E das ruas chegam também outros questionamentos.
Como está a situação da Prefeitura Municipal, em todos os seus setores? Como Panone e Becão vão herdar a administração? Como ficarão as pendências administrativas que o atual governo ainda não solucionou ou, se já o fez, ainda não divulgou?
É o caso, por exemplo, do desvio de combustível no almoxarifado municipal, apenas para citar uma das irregularidades afloradas nessa administração. O tempo foi passando e tem-se a impressão que as autoridades acham que a população já se esqueceu de tudo e não se interessa pela investigação e apuração de todos os fatos.
O atual governo entende que aproximadamente 15 mil litros de combustível que sumiram dos tanques municipais não é motivo suficiente para apuração e providências de ordem administrativas e judiciais.

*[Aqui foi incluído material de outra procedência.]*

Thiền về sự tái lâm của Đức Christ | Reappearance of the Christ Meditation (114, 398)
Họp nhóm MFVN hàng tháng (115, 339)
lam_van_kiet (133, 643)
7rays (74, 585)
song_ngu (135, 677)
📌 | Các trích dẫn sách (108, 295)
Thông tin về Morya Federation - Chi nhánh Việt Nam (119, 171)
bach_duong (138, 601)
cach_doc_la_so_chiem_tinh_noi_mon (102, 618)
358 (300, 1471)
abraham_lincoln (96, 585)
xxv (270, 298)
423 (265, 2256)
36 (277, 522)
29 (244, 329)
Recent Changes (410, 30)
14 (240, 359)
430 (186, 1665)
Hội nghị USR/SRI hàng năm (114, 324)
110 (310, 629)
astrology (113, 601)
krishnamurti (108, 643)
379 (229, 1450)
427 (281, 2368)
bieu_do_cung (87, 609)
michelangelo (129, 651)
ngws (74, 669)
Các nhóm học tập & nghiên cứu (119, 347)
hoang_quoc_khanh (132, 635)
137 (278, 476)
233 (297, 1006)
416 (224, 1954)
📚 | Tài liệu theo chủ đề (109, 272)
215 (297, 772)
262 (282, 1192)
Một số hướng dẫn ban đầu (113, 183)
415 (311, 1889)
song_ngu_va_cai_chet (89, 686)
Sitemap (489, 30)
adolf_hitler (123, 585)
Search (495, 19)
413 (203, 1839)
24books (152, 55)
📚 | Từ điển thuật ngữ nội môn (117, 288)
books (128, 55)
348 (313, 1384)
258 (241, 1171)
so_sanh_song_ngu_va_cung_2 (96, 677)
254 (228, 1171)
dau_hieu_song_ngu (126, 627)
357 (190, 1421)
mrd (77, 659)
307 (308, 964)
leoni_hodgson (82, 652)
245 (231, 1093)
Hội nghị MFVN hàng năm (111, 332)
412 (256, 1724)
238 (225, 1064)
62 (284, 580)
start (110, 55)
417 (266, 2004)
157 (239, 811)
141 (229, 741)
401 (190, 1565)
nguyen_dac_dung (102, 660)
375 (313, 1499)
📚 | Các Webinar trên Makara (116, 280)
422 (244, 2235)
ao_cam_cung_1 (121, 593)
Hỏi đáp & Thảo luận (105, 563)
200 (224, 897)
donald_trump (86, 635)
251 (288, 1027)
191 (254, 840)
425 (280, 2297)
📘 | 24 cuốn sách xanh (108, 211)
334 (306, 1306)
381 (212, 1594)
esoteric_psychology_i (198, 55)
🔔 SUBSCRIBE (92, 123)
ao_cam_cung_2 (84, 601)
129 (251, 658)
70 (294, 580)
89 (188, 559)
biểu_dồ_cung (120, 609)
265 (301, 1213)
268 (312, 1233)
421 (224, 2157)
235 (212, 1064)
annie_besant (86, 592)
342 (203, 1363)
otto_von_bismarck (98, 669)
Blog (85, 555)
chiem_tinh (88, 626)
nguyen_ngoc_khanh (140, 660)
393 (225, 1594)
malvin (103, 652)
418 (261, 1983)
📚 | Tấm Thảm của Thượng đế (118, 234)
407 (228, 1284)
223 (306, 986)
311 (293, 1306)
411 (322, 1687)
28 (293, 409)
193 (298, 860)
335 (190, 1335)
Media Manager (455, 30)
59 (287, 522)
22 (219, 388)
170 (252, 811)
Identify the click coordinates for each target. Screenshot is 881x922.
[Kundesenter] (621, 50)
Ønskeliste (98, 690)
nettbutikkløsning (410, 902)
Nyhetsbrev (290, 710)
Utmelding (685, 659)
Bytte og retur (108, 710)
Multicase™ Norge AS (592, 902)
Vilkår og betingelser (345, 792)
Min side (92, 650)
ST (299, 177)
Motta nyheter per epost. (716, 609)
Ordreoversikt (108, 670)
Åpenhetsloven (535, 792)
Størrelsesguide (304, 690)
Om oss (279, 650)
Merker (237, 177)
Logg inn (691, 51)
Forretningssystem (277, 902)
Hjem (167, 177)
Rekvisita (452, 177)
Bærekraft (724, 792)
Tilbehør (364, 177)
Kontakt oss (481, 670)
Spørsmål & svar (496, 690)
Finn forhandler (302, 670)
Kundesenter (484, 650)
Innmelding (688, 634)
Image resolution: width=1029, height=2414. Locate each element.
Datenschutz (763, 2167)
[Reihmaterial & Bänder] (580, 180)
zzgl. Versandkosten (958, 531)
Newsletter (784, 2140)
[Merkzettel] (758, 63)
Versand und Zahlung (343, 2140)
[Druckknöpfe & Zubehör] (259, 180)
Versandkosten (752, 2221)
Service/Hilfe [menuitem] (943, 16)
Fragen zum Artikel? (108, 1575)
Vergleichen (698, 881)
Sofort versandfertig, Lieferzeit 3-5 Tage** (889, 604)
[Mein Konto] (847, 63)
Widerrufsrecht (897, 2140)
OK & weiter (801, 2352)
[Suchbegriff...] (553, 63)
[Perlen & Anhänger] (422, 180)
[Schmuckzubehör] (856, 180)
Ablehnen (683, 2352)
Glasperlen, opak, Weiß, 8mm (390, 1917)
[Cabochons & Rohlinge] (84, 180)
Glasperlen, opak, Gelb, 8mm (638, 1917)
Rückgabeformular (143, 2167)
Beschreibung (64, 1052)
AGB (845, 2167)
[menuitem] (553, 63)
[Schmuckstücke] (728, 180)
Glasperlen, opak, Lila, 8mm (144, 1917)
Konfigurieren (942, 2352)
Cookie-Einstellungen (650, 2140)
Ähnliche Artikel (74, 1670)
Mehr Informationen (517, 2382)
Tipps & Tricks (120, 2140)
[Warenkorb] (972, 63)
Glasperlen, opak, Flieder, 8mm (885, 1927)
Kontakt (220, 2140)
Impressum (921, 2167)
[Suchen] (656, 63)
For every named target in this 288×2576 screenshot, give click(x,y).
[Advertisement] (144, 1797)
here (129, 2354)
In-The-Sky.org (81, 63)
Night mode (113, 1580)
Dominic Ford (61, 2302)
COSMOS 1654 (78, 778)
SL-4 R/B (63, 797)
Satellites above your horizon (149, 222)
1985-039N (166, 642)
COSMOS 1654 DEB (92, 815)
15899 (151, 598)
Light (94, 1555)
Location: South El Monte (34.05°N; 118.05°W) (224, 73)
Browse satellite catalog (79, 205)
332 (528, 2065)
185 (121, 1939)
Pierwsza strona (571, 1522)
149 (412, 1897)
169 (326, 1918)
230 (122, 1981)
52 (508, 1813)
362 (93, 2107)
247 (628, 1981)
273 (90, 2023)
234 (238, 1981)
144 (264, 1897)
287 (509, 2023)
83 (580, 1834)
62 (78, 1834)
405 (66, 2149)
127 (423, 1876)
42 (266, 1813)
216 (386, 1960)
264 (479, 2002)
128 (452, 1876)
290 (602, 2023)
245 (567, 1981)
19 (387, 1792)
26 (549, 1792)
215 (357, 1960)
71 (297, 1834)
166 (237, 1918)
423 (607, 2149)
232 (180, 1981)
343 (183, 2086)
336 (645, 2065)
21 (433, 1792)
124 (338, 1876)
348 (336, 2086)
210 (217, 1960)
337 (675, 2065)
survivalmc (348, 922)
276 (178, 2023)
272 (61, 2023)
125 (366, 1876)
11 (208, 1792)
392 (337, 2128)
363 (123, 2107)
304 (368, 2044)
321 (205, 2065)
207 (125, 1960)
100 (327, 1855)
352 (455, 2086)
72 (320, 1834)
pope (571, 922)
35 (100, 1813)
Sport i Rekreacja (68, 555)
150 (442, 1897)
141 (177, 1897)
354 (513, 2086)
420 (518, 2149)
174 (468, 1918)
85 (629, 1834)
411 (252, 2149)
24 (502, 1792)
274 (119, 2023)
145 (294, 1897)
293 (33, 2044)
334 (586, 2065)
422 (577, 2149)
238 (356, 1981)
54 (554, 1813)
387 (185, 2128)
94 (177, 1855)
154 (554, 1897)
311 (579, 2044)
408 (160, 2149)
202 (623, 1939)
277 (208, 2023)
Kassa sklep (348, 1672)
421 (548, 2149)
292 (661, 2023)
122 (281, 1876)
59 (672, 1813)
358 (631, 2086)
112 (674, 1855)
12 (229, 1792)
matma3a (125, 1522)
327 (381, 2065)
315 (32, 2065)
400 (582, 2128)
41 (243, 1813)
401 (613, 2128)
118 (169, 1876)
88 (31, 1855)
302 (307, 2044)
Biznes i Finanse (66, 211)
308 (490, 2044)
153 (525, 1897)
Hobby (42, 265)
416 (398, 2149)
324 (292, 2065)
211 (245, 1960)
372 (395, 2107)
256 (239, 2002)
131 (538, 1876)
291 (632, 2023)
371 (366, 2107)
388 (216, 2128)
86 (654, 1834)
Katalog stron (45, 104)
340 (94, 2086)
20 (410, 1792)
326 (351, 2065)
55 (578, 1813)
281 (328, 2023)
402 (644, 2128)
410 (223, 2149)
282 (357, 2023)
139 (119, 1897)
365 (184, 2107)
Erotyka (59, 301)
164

Foram muitas irregularidades e suspeitas ocorridas ao longo da última “administração Calza”. Tivemos o “caso do sumiço dos combustíveis”, a doação irregular de “equipamentos do matadouro municipal”, o “sumiço de peças e equipamentos do almoxarifado”, “venda de mudas do viveiro”, “Veículos da prefeitura sendo usados por particulares”, “retirada irregular de asfalto na empresa fornecedora”, “ponte metálica que sumiu”, “paralelepípedos que foram retirados ilegalmente do depósito”, apenas para refrescar a memória do leitor
Este é um dos motivos que nos motivou a colocar na segunda enquete deste blog, a pergunta sobre a necessidade ou não de ser realizada uma “auditoria” em todos os setores da Prefeitura Municipal.
Ela já esta na página para os visitantes votarem. É importante a participação e a opinião da população sobre um assunto tão importante como a “prestação de contas” do dinheiro público.
Você entende que Panone deve fazer uma ampla auditoria na administração ou acha melhor deixar isto de lado? Basicamente é isto que estamos perguntando.
A participação popular quer seja através do voto nas urnas eleitorais, ou seja, em simples enquetes sérias sobre assuntos importantes, tem a força de mostrar o que a sociedade pensa e espera dos futuros governantes.
E com ela - a participação popular - aumenta ainda mais a responsabilidade de se fazer um trabalho sério e decente frente ao Poder Executivo, realizando os compromissos assumidos durante a campanha eleitoral.
A responsabilidade aumenta a cada dia.
Saberão Panone e Becão conciliar os atributos de administradores e de políticos, ambos de fundamental importância para o trabalho de comando a frente do governo municipal?
Respostas para questionamentos como este somente a partir de janeiro de 2009.